Erick Carballo joins the LAMC as Adjunct Lecturer for the 2007-8 Academic year 
Dr. Erick Carballo joins the LAMC as Adjunct Lecturer of Music, to teach M413 - "Latin American Popular Music" this Fall 2007, and M690, the Graduate Seminar in Latin American Music in the Spring of 2008.
Born in Costa Rica and receiving his bachelor's degree in music from the country's Universidad Nacional in Heredia, Carballo received a Fulbright grant in 1992 to study in music theory at the Jacobs School. Since then, he received his master's degree from IU in 1994, has worked closely with the Jacobs School's Latin American Music Center (LAMC), and has been involved in the research and performance of Costa Rican traditional music, particularly the repertory for cimarronas (street folk bands).
With his substantial knowledge in the field of Latin American music, Carballo has also written articles on Venezuelan composers for The New Grove Dictionary of Music and Musicians.

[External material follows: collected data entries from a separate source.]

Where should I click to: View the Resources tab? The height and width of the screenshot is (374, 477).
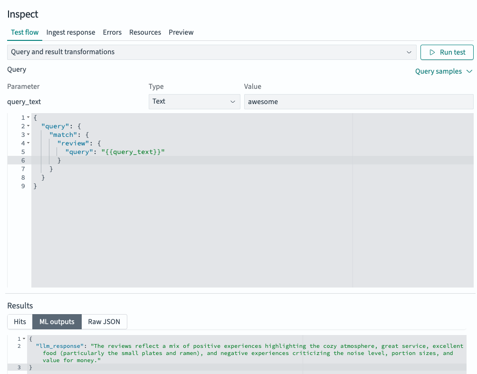tap(145, 32)
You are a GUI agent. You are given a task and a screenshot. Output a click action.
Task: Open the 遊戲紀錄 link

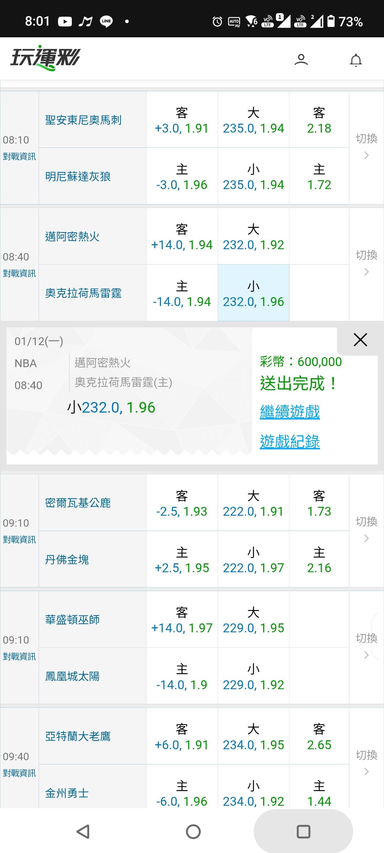click(290, 442)
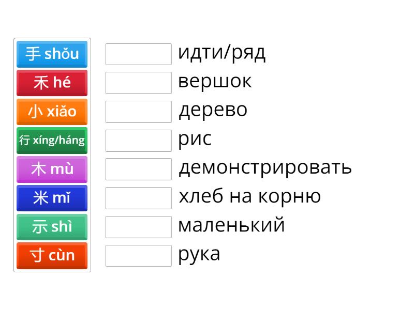
Task: Select the answer slot next to рука
Action: click(138, 255)
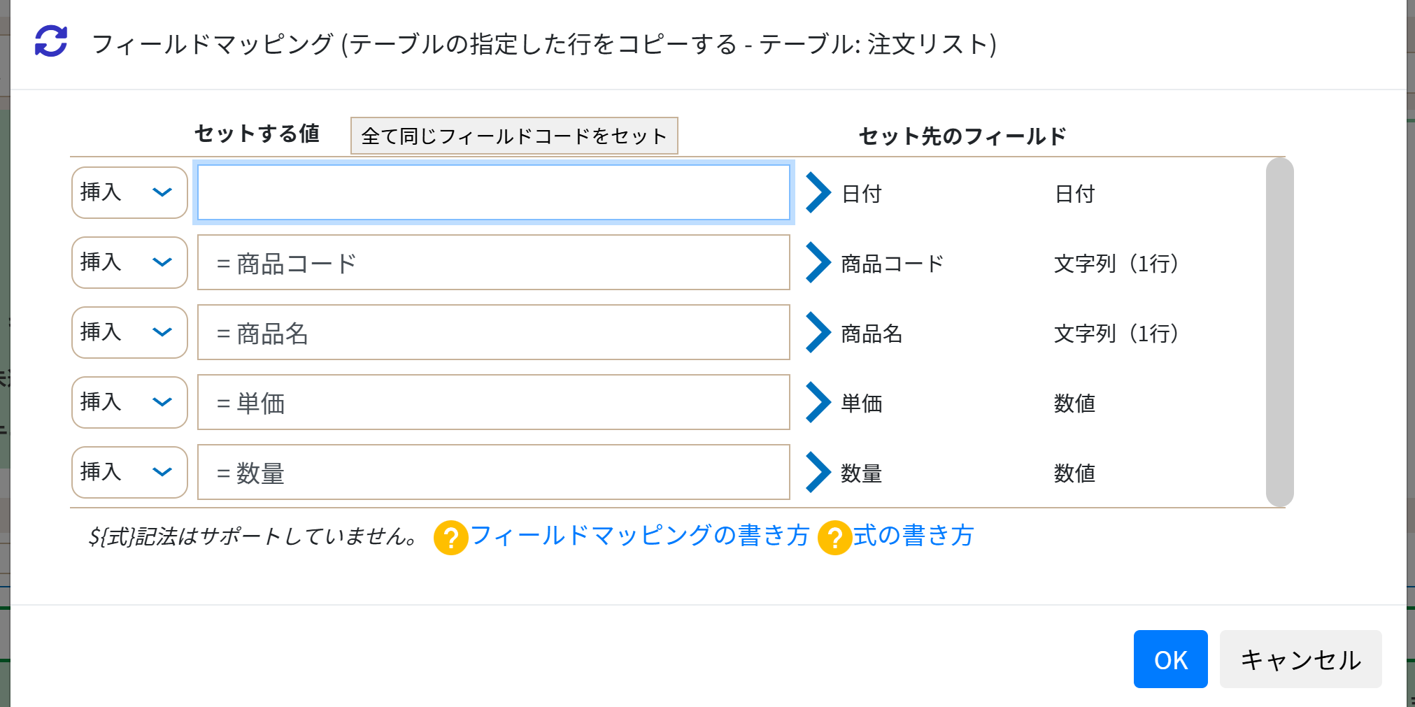Click the blue arrow next to 単価 field

(818, 402)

In April Erick received the 2006-2007 Esther L. Kinsley Ph.D. Dissertation Award, the highest honor for a research document that Indiana University bestows upon a student each year. The award, a single prize considered across all academic fields, marks the first time that a student at the IU Jacobs School of Music has won the accolade. The dissertation, "De la pampa al cielo: The Development of Tonality in the Compositional Language of Alberto Ginastera," was directed by Professor David Neumeyer, who commented that "Carballo is the first scholar to bring sophisticated analytic methods to bear on Ginastera's music; in so doing, he goes beyond simple catalogues of style characteristics to construct a coherent and rich narrative of the development of the composer's musical language across his career. By sympathetically but critically addressing the work of some of the best known Latin American musicologists on issues of nationalism and the absorption of folk and popular musics into concert music, Carballo has advanced (and renewed) the methodological framework of musicology in Latin America.
Presently, Carballo combines his pedagogical background and technological interests as instructional and technology consultant and developer for Indiana University's Teaching and Learning Technologies Center (TLTC).